[[ Input material, beginning ]]

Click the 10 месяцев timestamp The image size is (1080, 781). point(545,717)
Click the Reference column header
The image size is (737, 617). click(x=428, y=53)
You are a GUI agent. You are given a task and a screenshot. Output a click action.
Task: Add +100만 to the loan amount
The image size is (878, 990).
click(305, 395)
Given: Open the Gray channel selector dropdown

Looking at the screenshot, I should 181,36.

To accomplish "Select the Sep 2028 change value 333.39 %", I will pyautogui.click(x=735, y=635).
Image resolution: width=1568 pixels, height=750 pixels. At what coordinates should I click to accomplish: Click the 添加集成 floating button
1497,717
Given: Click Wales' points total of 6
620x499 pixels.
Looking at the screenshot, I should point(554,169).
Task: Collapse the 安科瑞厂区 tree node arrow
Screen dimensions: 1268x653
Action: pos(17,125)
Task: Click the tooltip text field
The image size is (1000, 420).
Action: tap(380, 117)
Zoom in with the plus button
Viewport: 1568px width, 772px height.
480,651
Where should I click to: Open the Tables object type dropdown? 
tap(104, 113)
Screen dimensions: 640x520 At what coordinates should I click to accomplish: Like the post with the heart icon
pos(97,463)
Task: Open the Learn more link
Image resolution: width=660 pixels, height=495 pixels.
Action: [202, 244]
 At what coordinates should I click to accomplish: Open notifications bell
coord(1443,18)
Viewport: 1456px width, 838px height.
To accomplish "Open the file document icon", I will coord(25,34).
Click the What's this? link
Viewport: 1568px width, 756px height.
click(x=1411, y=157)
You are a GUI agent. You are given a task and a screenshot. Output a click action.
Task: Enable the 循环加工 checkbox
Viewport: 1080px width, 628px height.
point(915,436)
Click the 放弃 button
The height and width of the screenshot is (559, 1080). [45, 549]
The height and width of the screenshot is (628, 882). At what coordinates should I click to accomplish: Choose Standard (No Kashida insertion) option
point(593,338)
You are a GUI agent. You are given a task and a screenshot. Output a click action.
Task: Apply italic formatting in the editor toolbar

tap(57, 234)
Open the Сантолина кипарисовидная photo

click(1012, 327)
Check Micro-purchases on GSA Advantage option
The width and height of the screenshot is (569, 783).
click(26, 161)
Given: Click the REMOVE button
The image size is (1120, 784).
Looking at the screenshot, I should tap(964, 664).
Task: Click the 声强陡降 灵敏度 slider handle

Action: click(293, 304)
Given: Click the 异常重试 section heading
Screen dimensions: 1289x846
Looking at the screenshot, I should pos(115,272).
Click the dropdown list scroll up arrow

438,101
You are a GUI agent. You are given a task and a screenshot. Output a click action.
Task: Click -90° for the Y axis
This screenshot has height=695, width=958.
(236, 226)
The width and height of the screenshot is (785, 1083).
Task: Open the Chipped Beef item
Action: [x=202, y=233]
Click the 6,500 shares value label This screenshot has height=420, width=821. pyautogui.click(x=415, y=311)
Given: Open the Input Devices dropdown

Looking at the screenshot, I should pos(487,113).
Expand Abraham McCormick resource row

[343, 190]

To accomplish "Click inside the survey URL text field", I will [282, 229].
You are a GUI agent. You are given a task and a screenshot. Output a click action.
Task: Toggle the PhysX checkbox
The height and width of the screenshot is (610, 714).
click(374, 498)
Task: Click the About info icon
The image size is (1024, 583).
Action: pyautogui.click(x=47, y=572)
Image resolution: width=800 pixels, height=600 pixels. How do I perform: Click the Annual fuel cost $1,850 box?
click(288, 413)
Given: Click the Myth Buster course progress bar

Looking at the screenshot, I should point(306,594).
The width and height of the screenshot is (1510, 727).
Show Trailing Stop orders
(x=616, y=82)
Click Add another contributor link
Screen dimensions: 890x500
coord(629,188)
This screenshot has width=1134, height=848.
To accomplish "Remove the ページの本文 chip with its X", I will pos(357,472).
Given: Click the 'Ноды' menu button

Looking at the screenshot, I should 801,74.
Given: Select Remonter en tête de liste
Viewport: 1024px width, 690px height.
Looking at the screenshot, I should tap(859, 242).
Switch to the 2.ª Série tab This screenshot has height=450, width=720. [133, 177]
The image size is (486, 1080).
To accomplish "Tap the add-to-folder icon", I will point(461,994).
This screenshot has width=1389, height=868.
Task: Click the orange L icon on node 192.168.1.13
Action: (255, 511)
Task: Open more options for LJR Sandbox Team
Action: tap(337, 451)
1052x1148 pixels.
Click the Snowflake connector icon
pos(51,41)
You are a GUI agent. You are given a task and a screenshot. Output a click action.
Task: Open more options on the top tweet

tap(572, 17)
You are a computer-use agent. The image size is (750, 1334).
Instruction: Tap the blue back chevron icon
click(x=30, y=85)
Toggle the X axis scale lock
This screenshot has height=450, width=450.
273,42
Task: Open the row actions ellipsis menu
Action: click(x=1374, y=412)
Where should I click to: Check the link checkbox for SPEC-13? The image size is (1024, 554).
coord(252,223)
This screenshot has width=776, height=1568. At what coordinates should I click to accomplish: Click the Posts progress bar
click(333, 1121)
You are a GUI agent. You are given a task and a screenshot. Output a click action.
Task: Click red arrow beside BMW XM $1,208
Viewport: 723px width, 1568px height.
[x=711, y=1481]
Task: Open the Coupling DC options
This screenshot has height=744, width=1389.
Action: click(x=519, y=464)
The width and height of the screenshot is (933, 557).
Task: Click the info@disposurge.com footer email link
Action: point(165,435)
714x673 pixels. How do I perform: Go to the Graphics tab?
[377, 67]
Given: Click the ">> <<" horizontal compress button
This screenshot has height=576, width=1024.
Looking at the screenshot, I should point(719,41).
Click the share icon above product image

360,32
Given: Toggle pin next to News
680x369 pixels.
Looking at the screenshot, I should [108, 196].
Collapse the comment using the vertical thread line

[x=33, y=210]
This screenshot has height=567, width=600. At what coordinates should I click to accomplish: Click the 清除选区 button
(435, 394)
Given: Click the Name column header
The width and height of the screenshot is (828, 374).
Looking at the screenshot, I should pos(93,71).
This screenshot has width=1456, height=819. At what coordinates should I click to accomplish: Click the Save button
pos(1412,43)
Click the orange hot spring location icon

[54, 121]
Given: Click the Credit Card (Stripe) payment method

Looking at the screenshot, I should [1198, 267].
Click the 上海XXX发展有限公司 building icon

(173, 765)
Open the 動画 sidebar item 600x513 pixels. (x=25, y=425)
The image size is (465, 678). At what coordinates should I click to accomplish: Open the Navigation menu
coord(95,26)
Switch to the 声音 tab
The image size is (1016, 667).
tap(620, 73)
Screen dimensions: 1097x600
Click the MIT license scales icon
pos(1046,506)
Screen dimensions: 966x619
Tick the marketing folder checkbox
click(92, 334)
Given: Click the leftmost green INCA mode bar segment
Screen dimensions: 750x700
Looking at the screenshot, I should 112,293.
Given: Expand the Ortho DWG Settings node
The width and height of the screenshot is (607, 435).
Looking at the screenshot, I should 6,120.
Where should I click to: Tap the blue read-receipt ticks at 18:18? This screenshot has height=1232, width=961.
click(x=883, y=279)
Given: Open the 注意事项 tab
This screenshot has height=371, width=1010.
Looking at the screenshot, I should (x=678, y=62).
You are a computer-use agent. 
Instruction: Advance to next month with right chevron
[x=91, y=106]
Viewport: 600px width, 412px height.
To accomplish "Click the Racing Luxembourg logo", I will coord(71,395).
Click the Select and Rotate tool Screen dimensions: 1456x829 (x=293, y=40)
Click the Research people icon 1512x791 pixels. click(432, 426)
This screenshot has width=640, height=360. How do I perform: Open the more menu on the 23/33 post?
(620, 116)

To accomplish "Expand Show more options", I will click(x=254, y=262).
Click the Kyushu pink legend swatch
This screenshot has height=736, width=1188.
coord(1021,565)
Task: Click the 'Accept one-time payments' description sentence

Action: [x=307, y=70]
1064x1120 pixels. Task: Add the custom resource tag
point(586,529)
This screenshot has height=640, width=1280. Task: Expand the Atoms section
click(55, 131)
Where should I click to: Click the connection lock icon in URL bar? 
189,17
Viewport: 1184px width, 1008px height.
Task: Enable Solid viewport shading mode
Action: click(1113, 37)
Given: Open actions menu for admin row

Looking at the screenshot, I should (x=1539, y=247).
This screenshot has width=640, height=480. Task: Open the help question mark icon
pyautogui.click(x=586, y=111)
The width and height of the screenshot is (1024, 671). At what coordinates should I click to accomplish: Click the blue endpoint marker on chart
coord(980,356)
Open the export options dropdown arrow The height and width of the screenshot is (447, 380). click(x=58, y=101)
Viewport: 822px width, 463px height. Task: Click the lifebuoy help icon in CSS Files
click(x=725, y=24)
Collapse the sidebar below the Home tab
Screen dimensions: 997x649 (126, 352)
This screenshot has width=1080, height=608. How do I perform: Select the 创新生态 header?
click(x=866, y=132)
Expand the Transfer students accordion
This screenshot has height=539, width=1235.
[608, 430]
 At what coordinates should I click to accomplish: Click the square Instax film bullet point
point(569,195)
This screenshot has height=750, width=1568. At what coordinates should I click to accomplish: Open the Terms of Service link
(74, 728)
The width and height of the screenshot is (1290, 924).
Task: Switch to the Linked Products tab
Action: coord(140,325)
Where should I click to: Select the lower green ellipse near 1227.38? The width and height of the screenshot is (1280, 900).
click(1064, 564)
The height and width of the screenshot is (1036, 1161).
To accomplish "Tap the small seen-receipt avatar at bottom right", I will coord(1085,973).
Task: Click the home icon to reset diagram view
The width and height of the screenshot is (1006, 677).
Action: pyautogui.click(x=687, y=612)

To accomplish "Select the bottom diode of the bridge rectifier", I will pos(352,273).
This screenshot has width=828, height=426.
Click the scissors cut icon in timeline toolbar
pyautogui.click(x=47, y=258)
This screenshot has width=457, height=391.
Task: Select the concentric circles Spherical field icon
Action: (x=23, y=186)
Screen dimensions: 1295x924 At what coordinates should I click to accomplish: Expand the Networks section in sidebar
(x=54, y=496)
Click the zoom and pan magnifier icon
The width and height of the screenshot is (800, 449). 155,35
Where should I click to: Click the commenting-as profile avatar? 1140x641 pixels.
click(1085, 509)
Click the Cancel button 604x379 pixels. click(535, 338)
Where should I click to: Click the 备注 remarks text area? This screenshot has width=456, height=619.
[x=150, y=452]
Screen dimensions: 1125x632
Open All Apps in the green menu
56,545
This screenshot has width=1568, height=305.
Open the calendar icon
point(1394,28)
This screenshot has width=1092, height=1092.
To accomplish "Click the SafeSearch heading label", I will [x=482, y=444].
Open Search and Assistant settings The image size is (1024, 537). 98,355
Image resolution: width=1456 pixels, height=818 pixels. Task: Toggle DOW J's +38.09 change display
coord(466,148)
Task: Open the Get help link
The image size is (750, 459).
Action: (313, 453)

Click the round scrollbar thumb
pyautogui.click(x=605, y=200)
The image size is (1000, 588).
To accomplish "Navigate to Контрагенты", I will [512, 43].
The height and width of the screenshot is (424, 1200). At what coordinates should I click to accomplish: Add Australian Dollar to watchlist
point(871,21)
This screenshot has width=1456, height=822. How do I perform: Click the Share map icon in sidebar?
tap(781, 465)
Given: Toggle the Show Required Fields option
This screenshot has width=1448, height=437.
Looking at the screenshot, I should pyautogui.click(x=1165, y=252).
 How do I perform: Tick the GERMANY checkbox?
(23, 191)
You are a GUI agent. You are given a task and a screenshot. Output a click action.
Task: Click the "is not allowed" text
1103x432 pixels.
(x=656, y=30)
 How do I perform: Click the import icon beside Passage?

[[ Input material, end ]]

> **Task details**
What is needed is an exact copy of the lines from the one containing "This screenshot has width=1568, height=305." through the last line of the records above, both included.

> **Exercise solution**
This screenshot has width=1568, height=305.
Open the calendar icon
point(1394,28)
This screenshot has width=1092, height=1092.
To accomplish "Click the SafeSearch heading label", I will [x=482, y=444].
Open Search and Assistant settings The image size is (1024, 537). 98,355
Image resolution: width=1456 pixels, height=818 pixels. Task: Toggle DOW J's +38.09 change display
coord(466,148)
Task: Open the Get help link
The image size is (750, 459).
Action: (313, 453)

Click the round scrollbar thumb
pyautogui.click(x=605, y=200)
The image size is (1000, 588).
To accomplish "Navigate to Контрагенты", I will [512, 43].
The height and width of the screenshot is (424, 1200). At what coordinates should I click to accomplish: Add Australian Dollar to watchlist
point(871,21)
This screenshot has width=1456, height=822. How do I perform: Click the Share map icon in sidebar?
tap(781, 465)
Given: Toggle the Show Required Fields option
This screenshot has width=1448, height=437.
Looking at the screenshot, I should pyautogui.click(x=1165, y=252).
 How do I perform: Tick the GERMANY checkbox?
(23, 191)
You are a GUI agent. You are given a task and a screenshot. Output a click action.
Task: Click the "is not allowed" text
1103x432 pixels.
(x=656, y=30)
 How do I perform: Click the import icon beside Passage?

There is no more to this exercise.